В годы смятения, последовавшие за громами войны, Таонга ложилась в постель со многими из новых людей и старалась метить повыше. Она ублажала мужчин, раздувая их жар, а потом, не менее умело – самолюбие (почти каждый, едва отдышавшись, принимался витийствовать, а Таонга умела слушать не хуже, чем любить), и вот…
Она улыбнулась и сделала ещё одну затяжку. Вовремя всё-таки она познакомилась с Абдул-Хади, мрачным бородачом из Ордена Верных. Сурово сверкавший чёрными глазами и говоривший только по-арабски, так что едва понимала, о чем речь, он оказался не более суров, чем любой другой мужчина, когда предстал перед ней в том виде, в котором его сотворил Аллах. Абдул-Хади был мавританцем, темнокожим и высохшим под своим одуряющим солнцем. Может, потому он так и оценил её чёрную кожу и пылкий (сыгранный не менее умело, чем страсть) африканский патриотизм.
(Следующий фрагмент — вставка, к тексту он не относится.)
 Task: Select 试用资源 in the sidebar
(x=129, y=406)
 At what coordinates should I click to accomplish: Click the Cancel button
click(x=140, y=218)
И он навещал её вновь и вновь, пока ей не предоставилась возможность.
Все знали, что Эван Ч., хозяин пансиона «Дормире Марсала» ненавидит новые порядки, что он тайком слушает проповеди католических пасторов, что в его доме собираются старые люди, некоторые хорошо, даже слишком хорошо знакомые Таонге по прежним временам. Надо было лишь встретить дурака Стефано, по-прежнему пускавшего по ней слюни, и сказать пару слов, а потом передать Абдул-Хади и его цепным псам.
Она ожидала награды, но даже мечтать не смела, что пансион предложат ей (она тут же переименовала его в «Аль мусафир» 30 , подчёркивая полную лояльность новым правилам и мучительно трудно дававшемуся ей языку). И вот правильно ли, что согласилась?
30
Аль Мусафир (араб.) путник, странник.